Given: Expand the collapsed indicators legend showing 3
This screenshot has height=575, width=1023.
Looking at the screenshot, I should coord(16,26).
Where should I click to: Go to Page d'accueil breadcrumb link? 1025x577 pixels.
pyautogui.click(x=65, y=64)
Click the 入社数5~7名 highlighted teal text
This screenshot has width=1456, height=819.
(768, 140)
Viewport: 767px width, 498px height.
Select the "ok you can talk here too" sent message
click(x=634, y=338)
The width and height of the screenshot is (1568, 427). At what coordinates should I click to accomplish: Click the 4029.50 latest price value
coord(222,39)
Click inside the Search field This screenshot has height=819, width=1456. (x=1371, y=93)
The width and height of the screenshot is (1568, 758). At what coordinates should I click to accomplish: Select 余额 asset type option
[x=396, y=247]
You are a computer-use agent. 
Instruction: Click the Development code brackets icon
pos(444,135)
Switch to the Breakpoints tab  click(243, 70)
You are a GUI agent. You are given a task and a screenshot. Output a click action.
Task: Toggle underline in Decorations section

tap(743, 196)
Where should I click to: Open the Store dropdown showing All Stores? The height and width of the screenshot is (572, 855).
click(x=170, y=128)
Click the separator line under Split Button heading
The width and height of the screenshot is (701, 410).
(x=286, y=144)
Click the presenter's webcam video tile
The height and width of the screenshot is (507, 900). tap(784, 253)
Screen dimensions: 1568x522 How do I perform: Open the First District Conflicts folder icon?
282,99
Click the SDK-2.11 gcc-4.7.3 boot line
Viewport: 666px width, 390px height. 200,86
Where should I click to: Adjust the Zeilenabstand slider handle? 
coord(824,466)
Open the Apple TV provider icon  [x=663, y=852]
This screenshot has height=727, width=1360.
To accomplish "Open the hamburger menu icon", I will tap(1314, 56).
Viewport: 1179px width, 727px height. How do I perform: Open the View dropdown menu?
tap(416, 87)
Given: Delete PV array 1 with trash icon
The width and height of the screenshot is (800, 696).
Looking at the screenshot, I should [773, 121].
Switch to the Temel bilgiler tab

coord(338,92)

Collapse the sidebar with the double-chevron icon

.....

Objective: Print every line of the listing above exactly as it appears, from start to end.

Result of the task:
Given: Expand the collapsed indicators legend showing 3
This screenshot has height=575, width=1023.
Looking at the screenshot, I should coord(16,26).
Where should I click to: Go to Page d'accueil breadcrumb link? 1025x577 pixels.
pyautogui.click(x=65, y=64)
Click the 入社数5~7名 highlighted teal text
This screenshot has width=1456, height=819.
(768, 140)
Viewport: 767px width, 498px height.
Select the "ok you can talk here too" sent message
click(x=634, y=338)
The width and height of the screenshot is (1568, 427). At what coordinates should I click to accomplish: Click the 4029.50 latest price value
coord(222,39)
Click inside the Search field This screenshot has height=819, width=1456. (x=1371, y=93)
The width and height of the screenshot is (1568, 758). At what coordinates should I click to accomplish: Select 余额 asset type option
[x=396, y=247]
You are a computer-use agent. 
Instruction: Click the Development code brackets icon
pos(444,135)
Switch to the Breakpoints tab  click(243, 70)
You are a GUI agent. You are given a task and a screenshot. Output a click action.
Task: Toggle underline in Decorations section

tap(743, 196)
Where should I click to: Open the Store dropdown showing All Stores? The height and width of the screenshot is (572, 855).
click(x=170, y=128)
Click the separator line under Split Button heading
The width and height of the screenshot is (701, 410).
(x=286, y=144)
Click the presenter's webcam video tile
The height and width of the screenshot is (507, 900). tap(784, 253)
Screen dimensions: 1568x522 How do I perform: Open the First District Conflicts folder icon?
282,99
Click the SDK-2.11 gcc-4.7.3 boot line
Viewport: 666px width, 390px height. 200,86
Where should I click to: Adjust the Zeilenabstand slider handle? 
coord(824,466)
Open the Apple TV provider icon  [x=663, y=852]
This screenshot has height=727, width=1360.
To accomplish "Open the hamburger menu icon", I will tap(1314, 56).
Viewport: 1179px width, 727px height. How do I perform: Open the View dropdown menu?
tap(416, 87)
Given: Delete PV array 1 with trash icon
The width and height of the screenshot is (800, 696).
Looking at the screenshot, I should [773, 121].
Switch to the Temel bilgiler tab

coord(338,92)

Collapse the sidebar with the double-chevron icon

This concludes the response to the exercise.